### TASK STATEMENT
Transcribe the records from the line containing "Decrease voltage with minus icon for 1296MHz" through the line containing "The width and height of the screenshot is (183, 183)." word for word, omitting the pictures.

### MATERIAL FOR THIS TASK
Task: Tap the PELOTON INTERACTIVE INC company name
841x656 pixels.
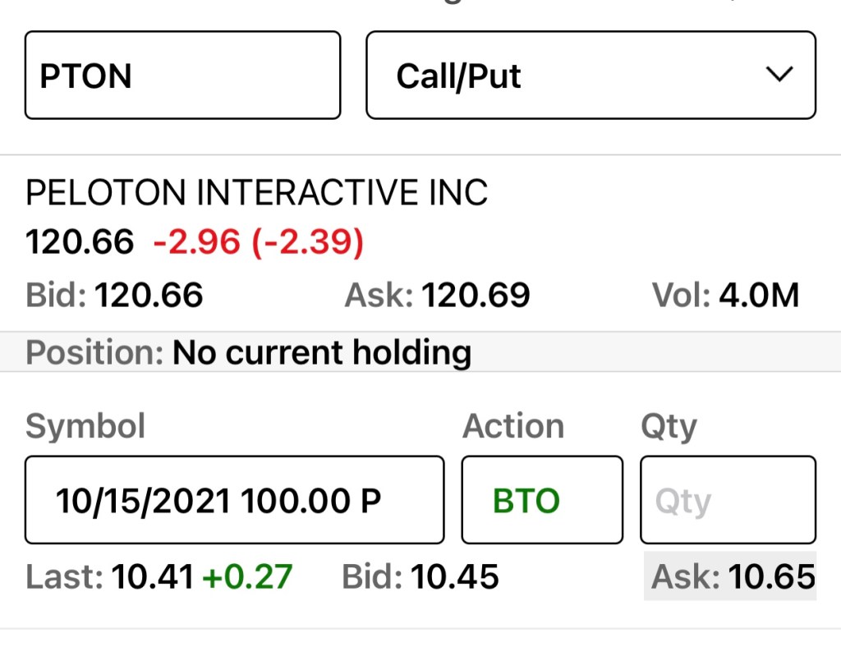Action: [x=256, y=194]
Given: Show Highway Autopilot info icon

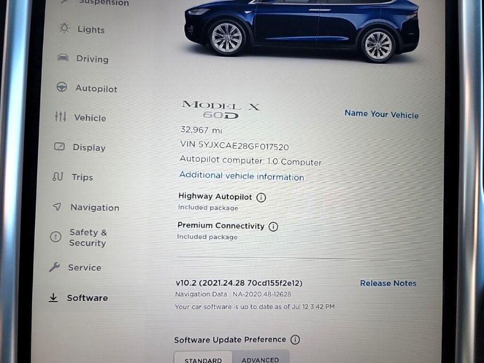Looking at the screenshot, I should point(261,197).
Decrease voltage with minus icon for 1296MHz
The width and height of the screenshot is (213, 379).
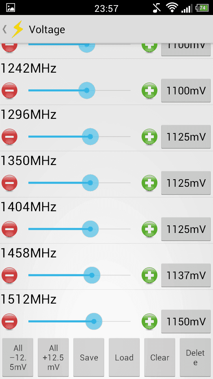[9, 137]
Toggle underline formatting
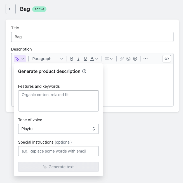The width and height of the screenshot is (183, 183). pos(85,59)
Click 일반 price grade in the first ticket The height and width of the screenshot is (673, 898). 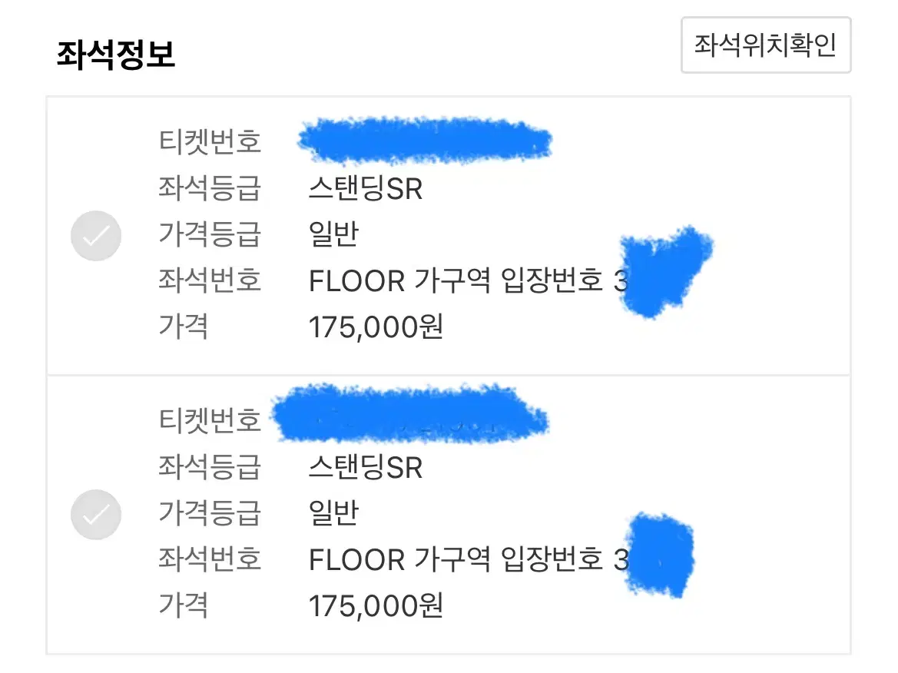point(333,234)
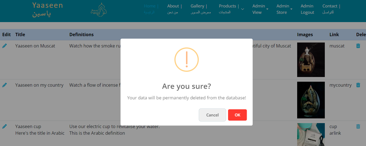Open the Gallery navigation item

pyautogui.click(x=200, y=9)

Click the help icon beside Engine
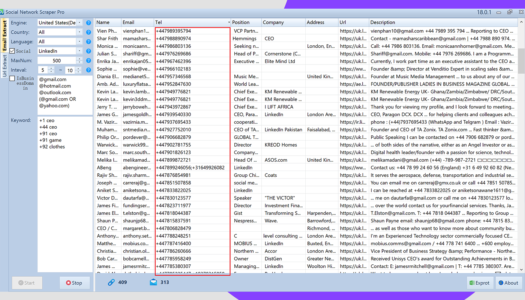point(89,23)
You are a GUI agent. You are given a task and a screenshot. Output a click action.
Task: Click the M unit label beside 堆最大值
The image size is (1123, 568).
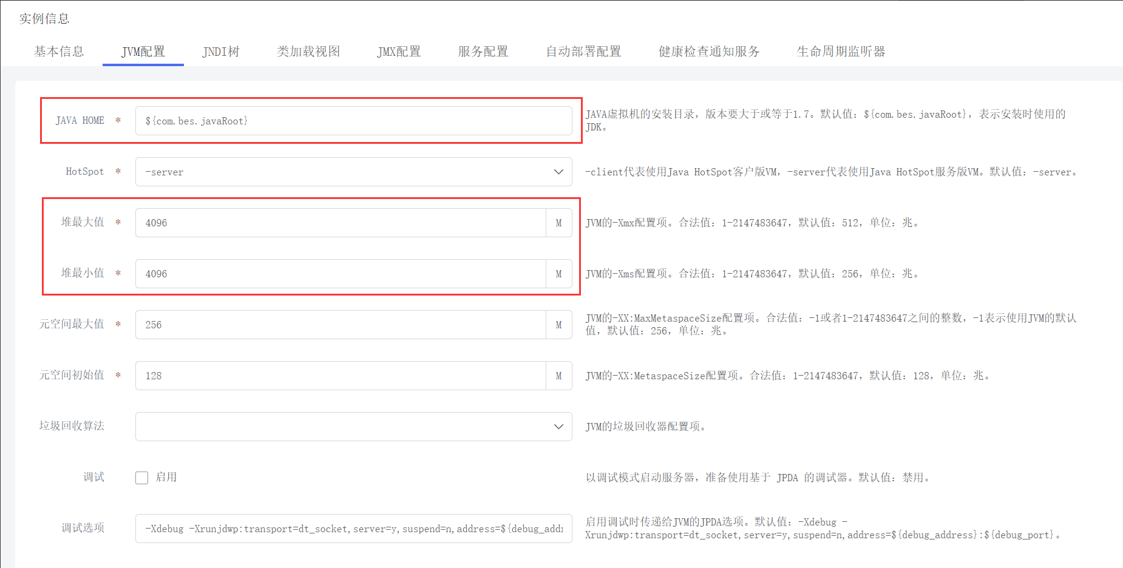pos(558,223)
...
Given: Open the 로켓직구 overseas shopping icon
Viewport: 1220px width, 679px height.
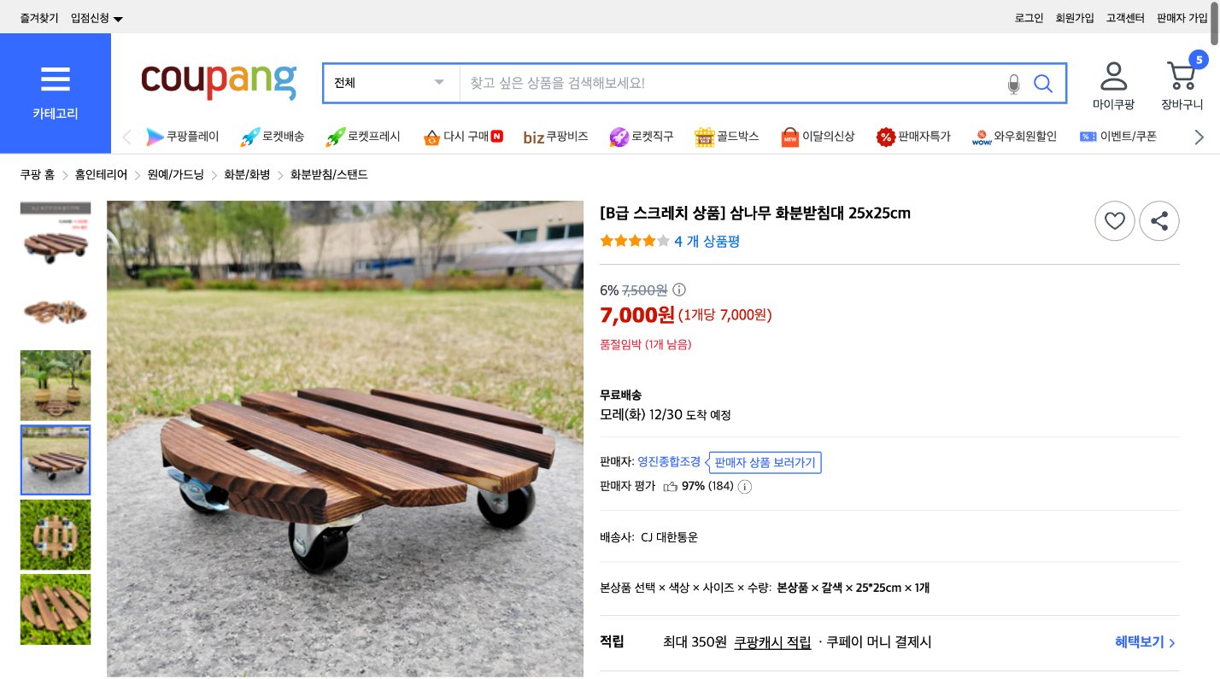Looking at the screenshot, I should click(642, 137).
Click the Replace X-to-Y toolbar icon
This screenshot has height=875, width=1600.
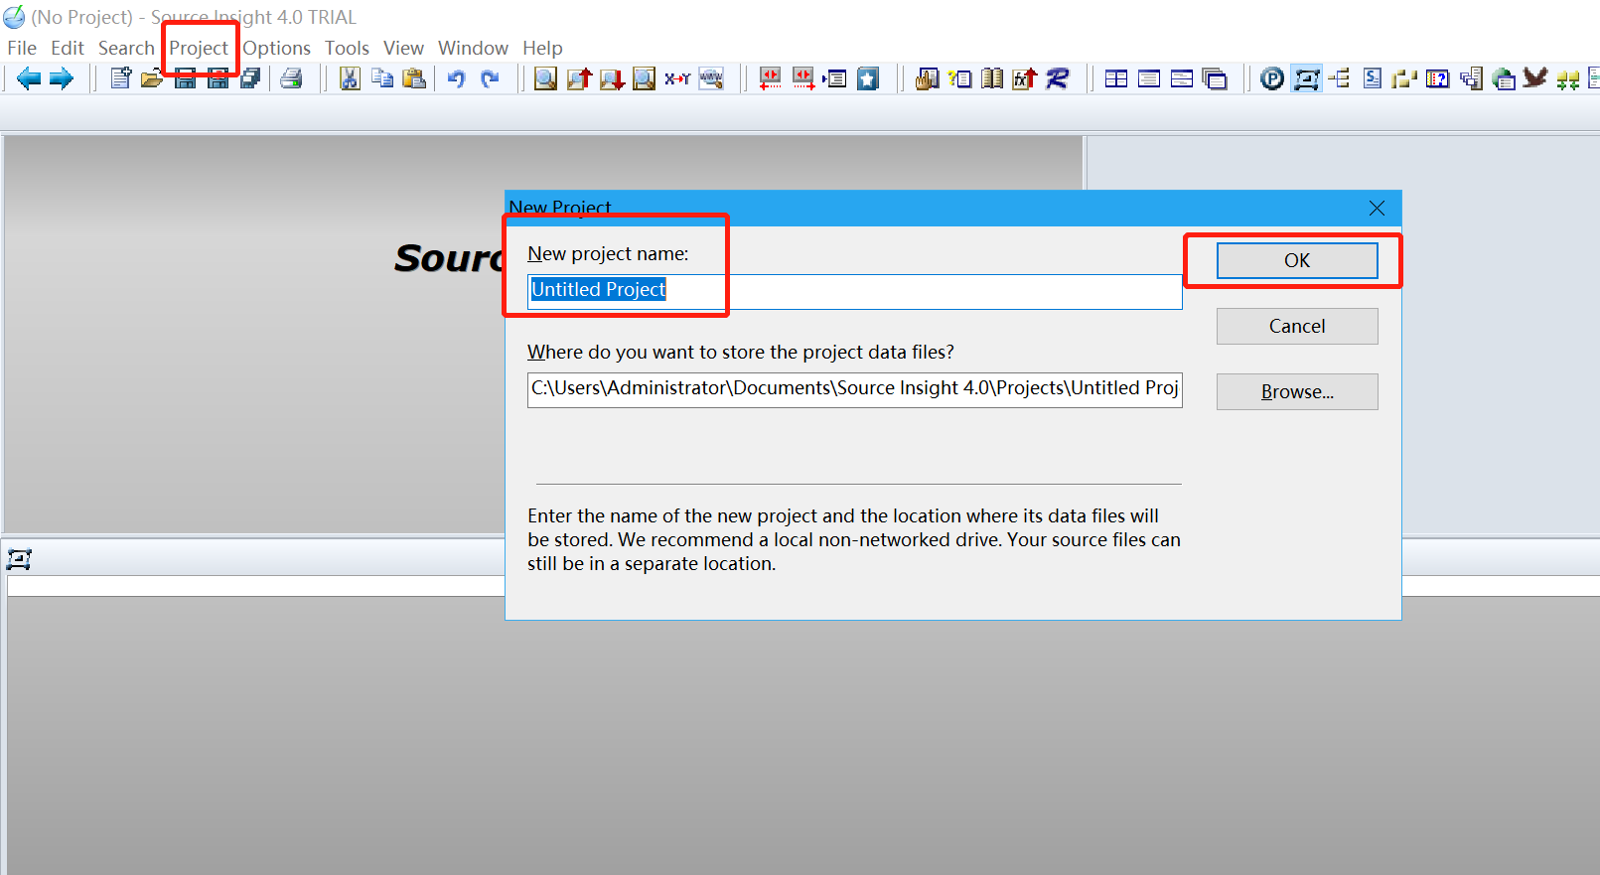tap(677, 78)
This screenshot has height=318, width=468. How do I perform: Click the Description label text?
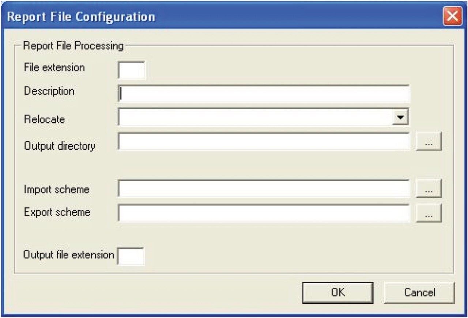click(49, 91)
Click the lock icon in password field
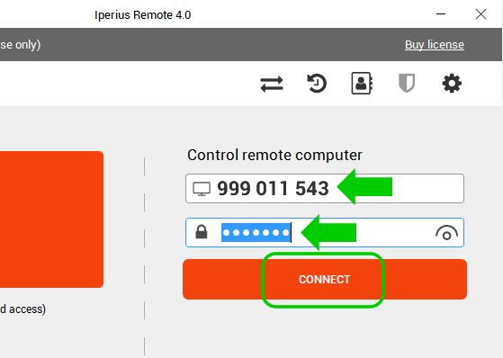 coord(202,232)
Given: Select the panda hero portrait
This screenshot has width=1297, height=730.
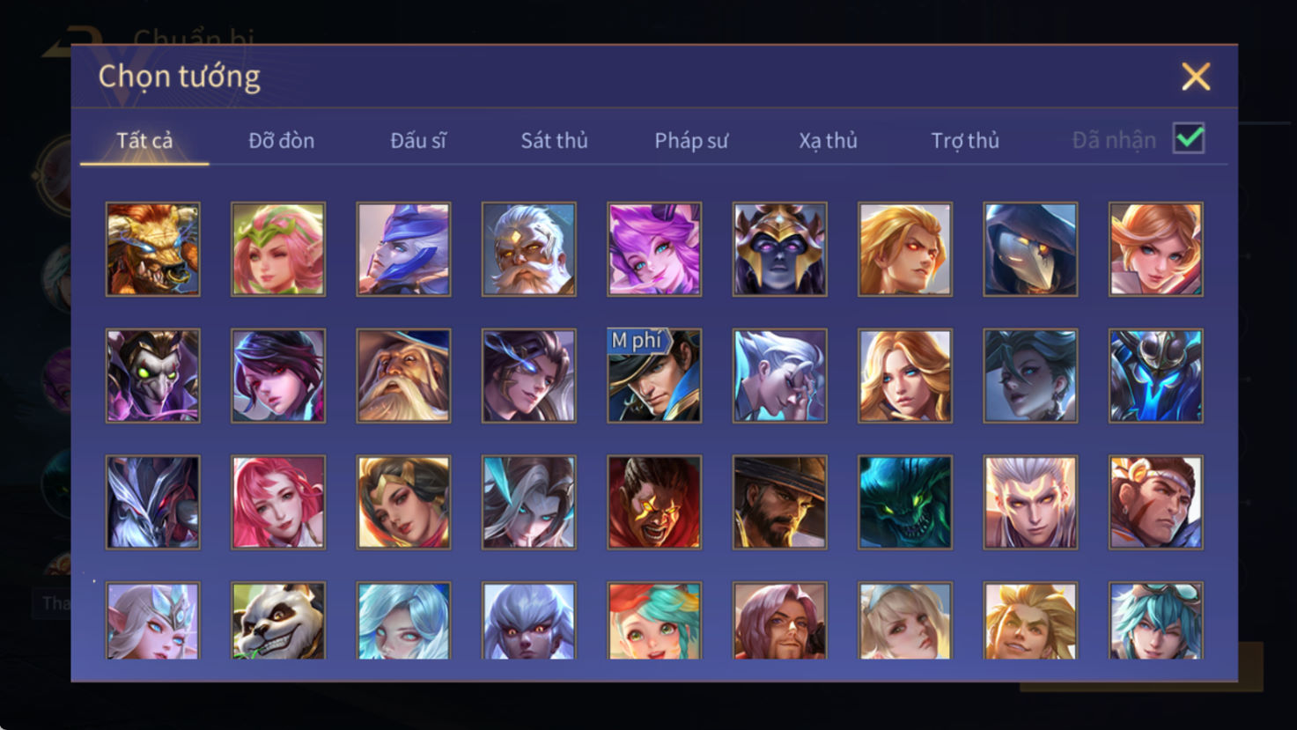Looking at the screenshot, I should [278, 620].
---
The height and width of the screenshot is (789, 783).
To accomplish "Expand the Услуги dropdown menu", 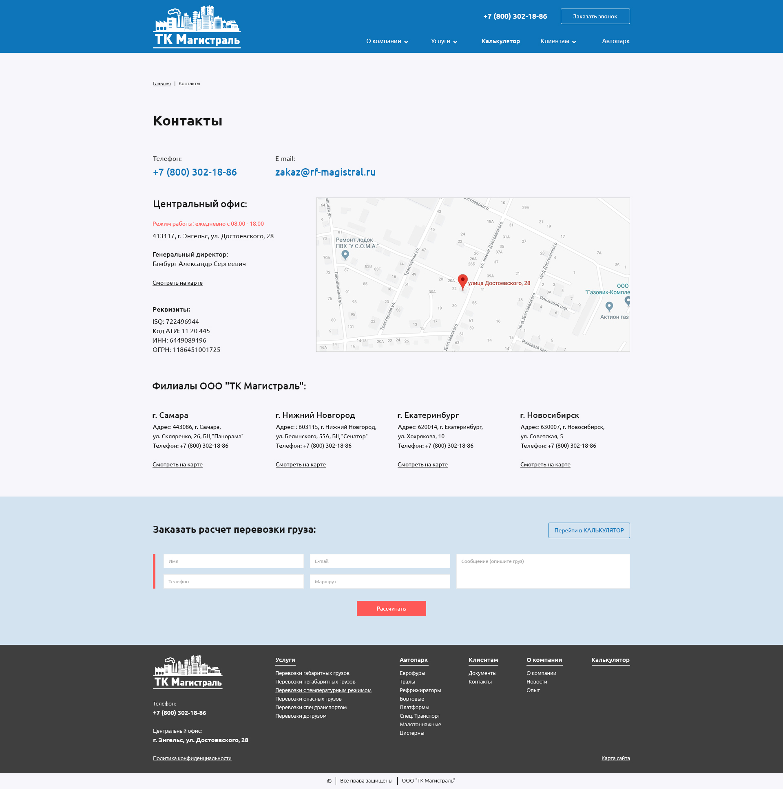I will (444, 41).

### RESULT OF THE EXERCISE
Decrease voltage with minus icon for 1296MHz
The width and height of the screenshot is (213, 379).
[9, 137]
Toggle underline formatting
The width and height of the screenshot is (183, 183). pos(85,59)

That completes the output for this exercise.